**Task data:**
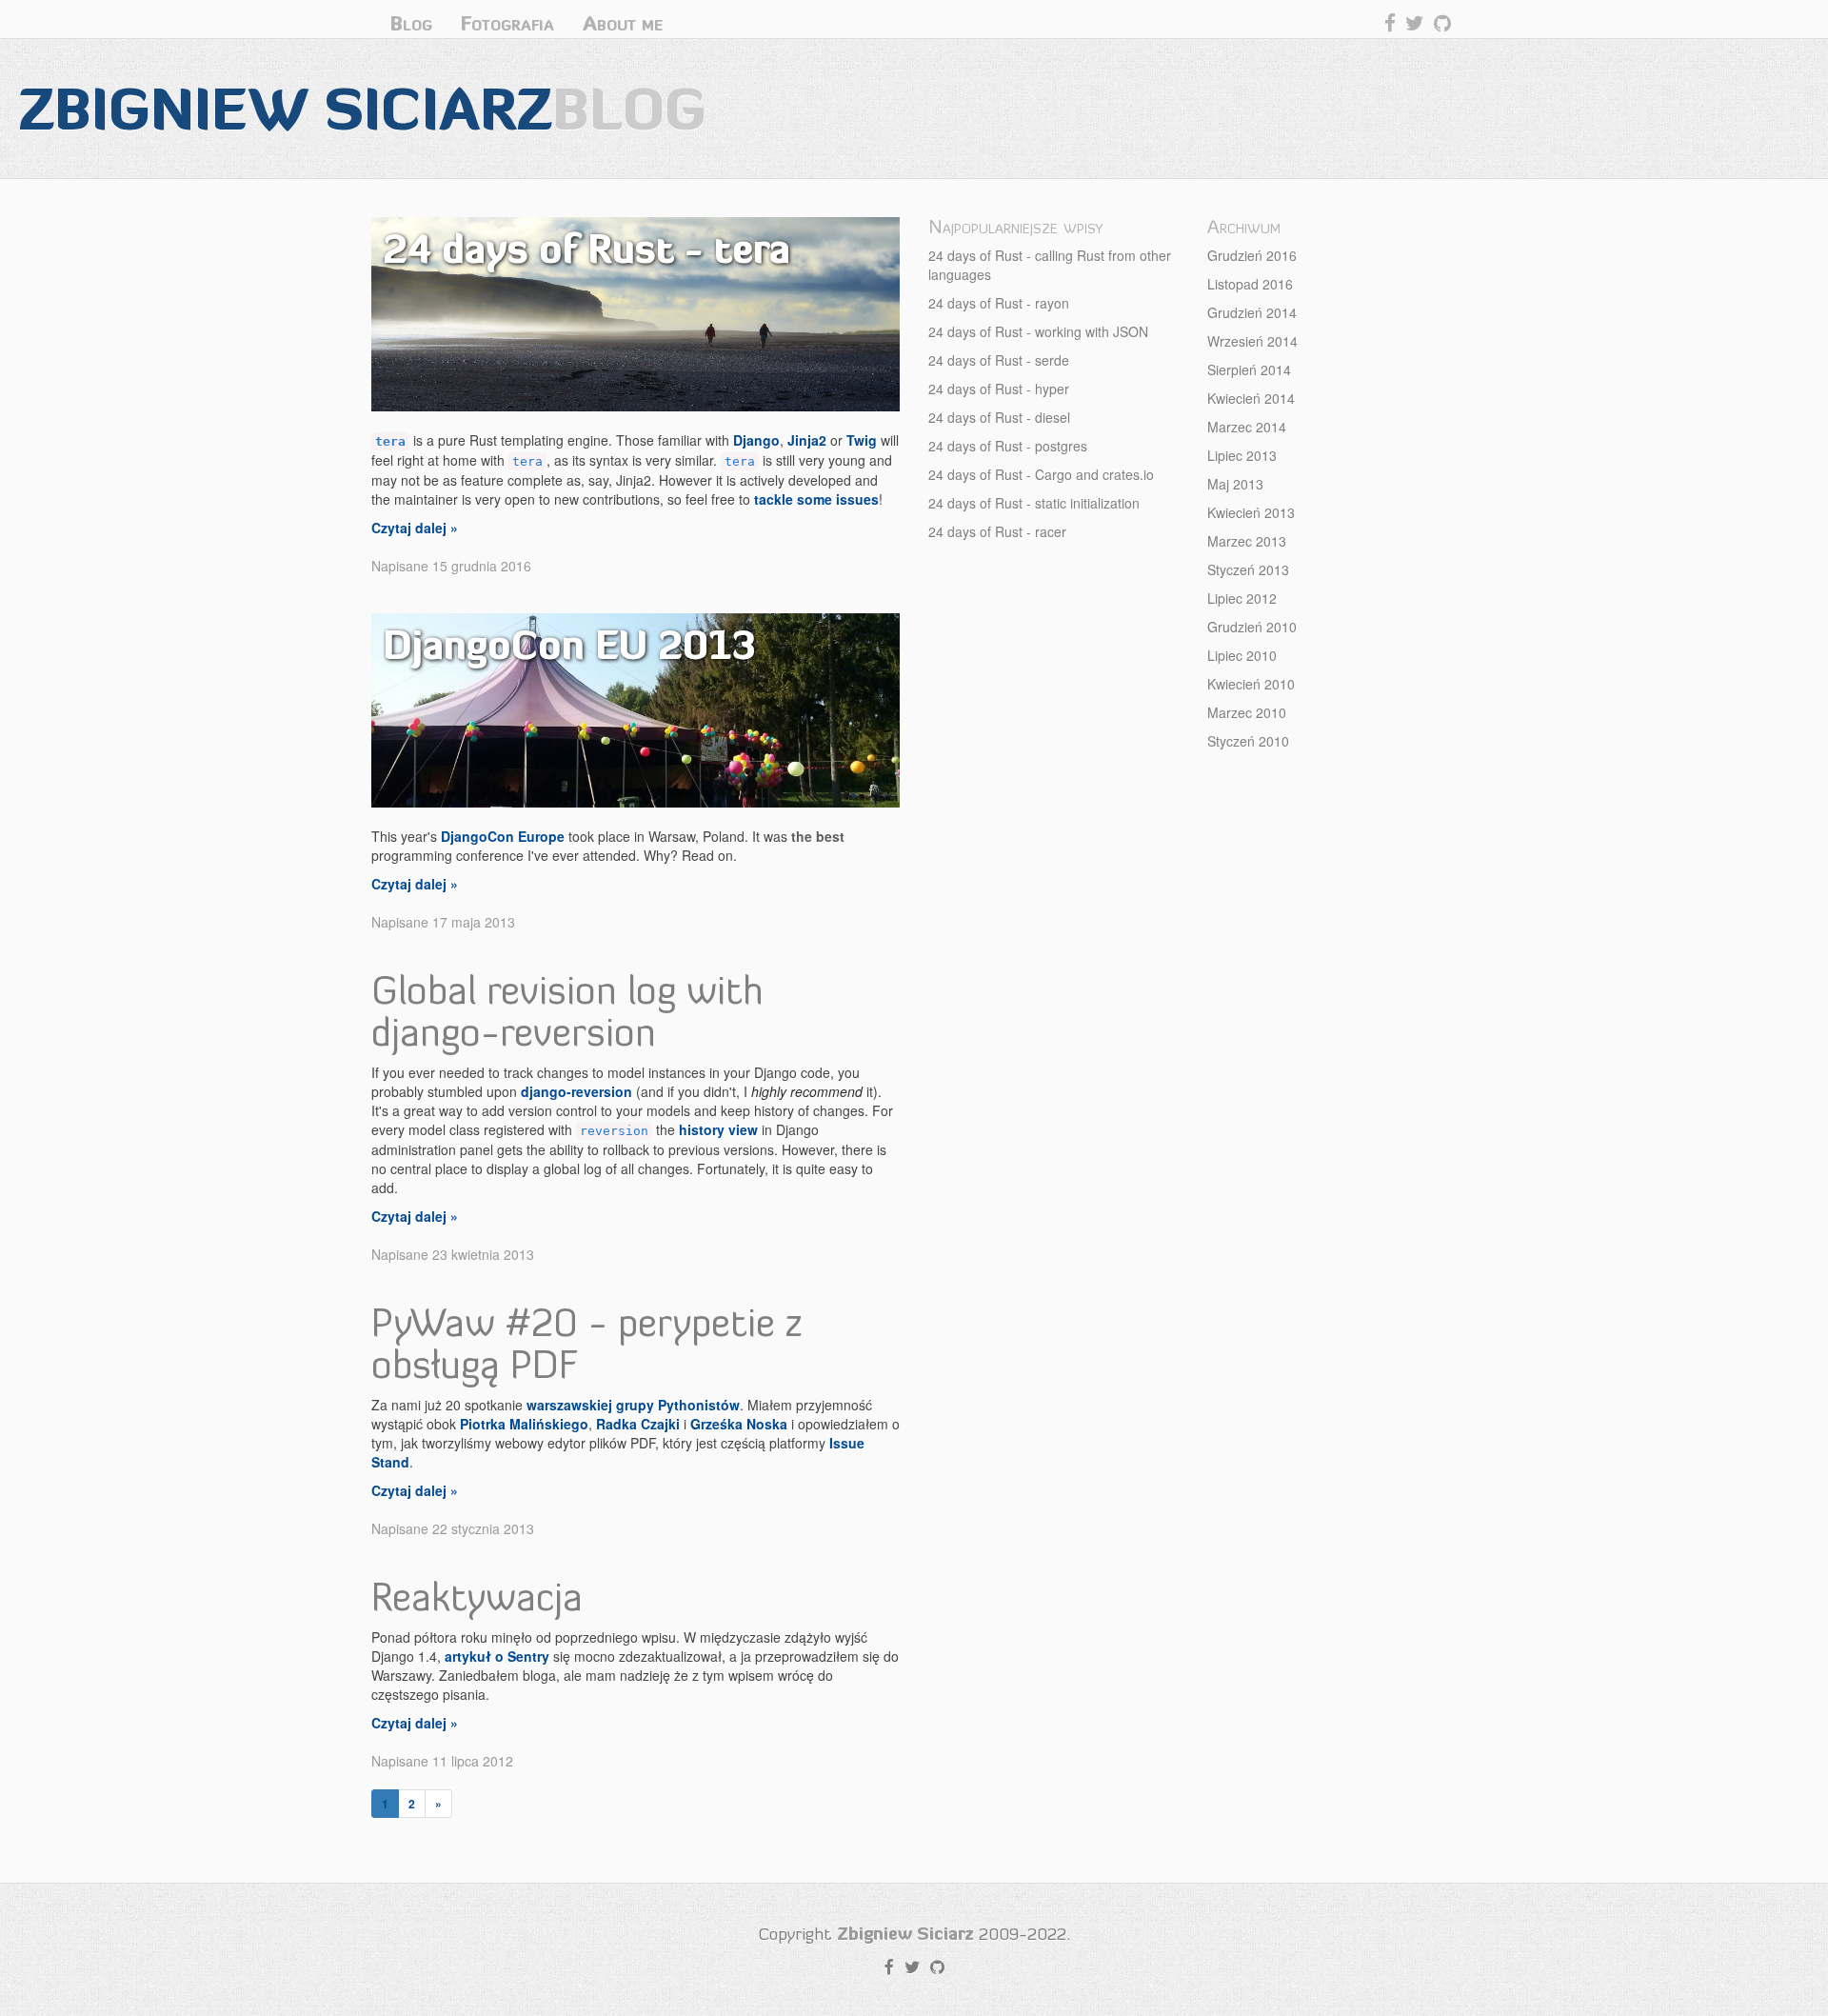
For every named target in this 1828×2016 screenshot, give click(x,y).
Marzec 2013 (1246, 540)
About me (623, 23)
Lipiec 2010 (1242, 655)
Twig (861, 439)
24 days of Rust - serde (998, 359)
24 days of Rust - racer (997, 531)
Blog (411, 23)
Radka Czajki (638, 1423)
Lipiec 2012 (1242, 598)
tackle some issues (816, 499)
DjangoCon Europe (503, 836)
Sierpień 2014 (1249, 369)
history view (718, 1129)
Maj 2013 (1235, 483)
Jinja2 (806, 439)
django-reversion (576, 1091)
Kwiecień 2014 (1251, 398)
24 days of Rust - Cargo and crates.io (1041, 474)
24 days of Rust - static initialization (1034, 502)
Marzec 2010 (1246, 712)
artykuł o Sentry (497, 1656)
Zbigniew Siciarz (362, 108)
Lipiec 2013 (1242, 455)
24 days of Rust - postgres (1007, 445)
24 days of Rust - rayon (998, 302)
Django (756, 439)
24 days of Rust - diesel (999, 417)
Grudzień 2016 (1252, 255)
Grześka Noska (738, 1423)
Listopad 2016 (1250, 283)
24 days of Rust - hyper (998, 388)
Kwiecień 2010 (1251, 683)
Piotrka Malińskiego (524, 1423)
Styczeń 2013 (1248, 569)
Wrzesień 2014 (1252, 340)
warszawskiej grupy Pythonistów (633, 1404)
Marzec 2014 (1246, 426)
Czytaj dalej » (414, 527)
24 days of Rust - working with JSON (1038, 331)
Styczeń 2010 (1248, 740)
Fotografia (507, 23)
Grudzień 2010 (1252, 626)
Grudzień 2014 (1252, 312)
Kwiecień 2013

**Assignment:** Among the lines above, count those containing the string "Kwiecień"; please give the count alone.

**Completed exercise:** 3